It’s true that there’s usually a little piece of every author in their characters and if you’ve read Wish You Were Here, you’d know that Max expressed a similar dislike for February.  When Richie asked Max why she hated February so much, she said that it was because February was about as far from Christmas as you can get. At least in January, she reasoned, the memories of Christmas hadn’t quite faded, and in March you can feel the change of the season and have summer to look forward to (Max was, of course, talking from The Cotswolds), but February? It’s about bad weather and not much else. Max is a wise woman.

Down here in Australia we have the opposite. It’s as hot and humid as it’s possible to get – and that’s not just because this summer has, on occasions, felt as though the gates of hell have opened. Perhaps they have – but enough about the political situation…

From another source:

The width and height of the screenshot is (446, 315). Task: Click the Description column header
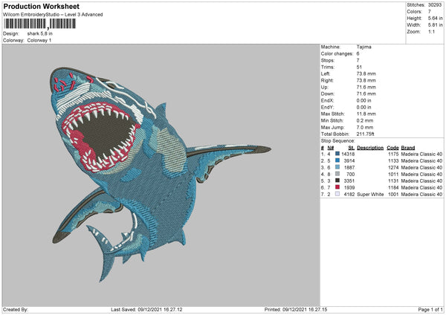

February in when Sydney is at its worst – hot, humid and unrelenting. It’s almost a though a fine grey wash has been painted over everything, dulling the light and washing out the blue in the sky.

The traffic is also at its worst. School is back, but because everyone is trying to adapt to new routines, the roads are busier than ever. Sometimes it feels as though they don’t get their routines right until just before the HSC starts in October.

As for the spiders… February is the month that the newspapers start talking about funnel webs being on the march – angry and horny. Eeeeuw. And the redbacks also seem to be more prolific.

I saw one the other morning in a web stretching from the timber fence of the house behind the bus stop to the retaining wall actually at the bus stop. It was about where I usually park my bum – and where the kids waiting for the bus dump their school bags. I had nothing to smack it with, so grabbed a stick and did my best to ruin its web as it went scuttling back under the fence. I have no doubt it would have been back again yesterday.

Anyways, in the miserabilism (yes, that’s a made up word) that is February, I re-discovered a little oasis of peace and tranquility in the centre of the city: the Chinese Garden of Friendship. At the Chinatown end of Darling Harbour, there’s bamboo, waterfalls, lotus, pagodas and green as far as the eye can see. In fact, you can’t see the entire garden from any single point within the garden.

There are plenty of places to just sit and be, and plenty of corners to discover.

I’ll let the pictures tell the story.

Entry Fee…

$6 adults, $3 concession.

Getting there…

You can light rail it to Haymarket and walk down, or train to Town Hall or Central. Darling Harbour is about a 10-15 minute walk from each.


There are good paths throughout, although the “mountain” path has a few rocks that would prevent wheelchair and pram access.

Eating there…

Yep, there’s a little teahouse on site with views across the “lake”. Alternatively Darling Quarter is adjacent to the gardens – with plenty of good eating options – and Chinatown is just a few minutes walk away.